2. Enforce the UI requirements for available for work: Establish a responsive process and NJDOL portal for employers to report violations. There are countless examples of employers reporting fraud and receiving no followup from NJDOL. We understand the system is overwhelmed, but this is critical to holding people accountable and avoiding fraud which will cost our UI fund unsustainable costs.
3. Open NJ’s One Stop Career Centers: Job seekers and employers need better access to reemployment and training support, such as that provided by our One Stop career centers versus an oversubscribed online or call-in system. They make the connections for reemployment and serve as a critical communication tool for job-seekers and employers.
4. Access to childcare: For workers to work, children must be in a safe environment. Not only do we continue to be challenged with hybrid school schedules, but capacity restrictions also exist at our childcare facilities. Getting our children back in school appears to be taking longer, but there is the promise of a full return in the fall. However, in the interim, our parents need better access to childcare now and through the summer. One simple solution is to lift the license restrictions that are still in place affecting capacity at childcare centers.
5. Make use of the seasonal work requirements for youth workers: Youth workers age 14-17 have had employment hours expanded.
6. Take a different approach to the federal UI program: The $300 federal UI payment affords many opportunities to remain on UI and earn the same pay or more than many of the open entry-level positions. While, the program ceases in September, that is too late for our businesses whose peak season is now upon us.

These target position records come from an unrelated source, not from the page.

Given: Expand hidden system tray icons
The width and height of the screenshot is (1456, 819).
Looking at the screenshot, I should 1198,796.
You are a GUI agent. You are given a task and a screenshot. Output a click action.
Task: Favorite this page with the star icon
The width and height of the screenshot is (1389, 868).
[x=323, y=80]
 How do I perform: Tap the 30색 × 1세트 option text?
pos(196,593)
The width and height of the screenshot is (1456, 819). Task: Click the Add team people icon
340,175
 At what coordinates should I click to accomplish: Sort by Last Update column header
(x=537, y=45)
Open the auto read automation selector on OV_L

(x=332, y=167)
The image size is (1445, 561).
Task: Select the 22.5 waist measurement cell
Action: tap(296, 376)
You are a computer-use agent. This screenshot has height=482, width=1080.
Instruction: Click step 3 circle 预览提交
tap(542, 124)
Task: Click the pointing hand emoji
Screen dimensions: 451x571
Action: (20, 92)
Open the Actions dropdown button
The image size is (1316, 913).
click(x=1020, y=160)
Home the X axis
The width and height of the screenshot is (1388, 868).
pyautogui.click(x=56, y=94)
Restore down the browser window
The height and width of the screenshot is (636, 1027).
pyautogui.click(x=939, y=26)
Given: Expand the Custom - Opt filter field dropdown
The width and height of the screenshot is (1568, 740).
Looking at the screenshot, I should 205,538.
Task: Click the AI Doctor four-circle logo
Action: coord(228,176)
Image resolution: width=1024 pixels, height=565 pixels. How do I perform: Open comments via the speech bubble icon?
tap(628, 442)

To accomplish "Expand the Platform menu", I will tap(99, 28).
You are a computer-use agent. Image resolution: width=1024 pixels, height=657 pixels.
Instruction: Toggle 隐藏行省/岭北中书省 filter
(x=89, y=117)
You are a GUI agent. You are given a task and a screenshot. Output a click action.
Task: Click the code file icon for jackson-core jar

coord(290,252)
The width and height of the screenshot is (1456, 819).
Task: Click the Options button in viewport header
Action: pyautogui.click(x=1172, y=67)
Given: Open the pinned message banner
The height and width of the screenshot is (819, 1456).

a. Consider a lump sum payment upfront for individuals returning to work now, in order to motivate people to return to work.
b. Provide tax credits to those of us struggling to raise wages in order to be competitive. We have heard of businesses raising their hourly pay. Good for them if they can manage it. But many of us can’t after a year of shutdowns and restrictions, which have left us hanging on by a thread. Paying more, for many of us, could mean dipping into our own personal savings.
7. Asking the state to create a comprehensive Return to Work communications campaign that wraps these ways to empower our workforce’s return into one great package. It will motivate the workforce and create the balance needed in supporting both our businesses and our employees.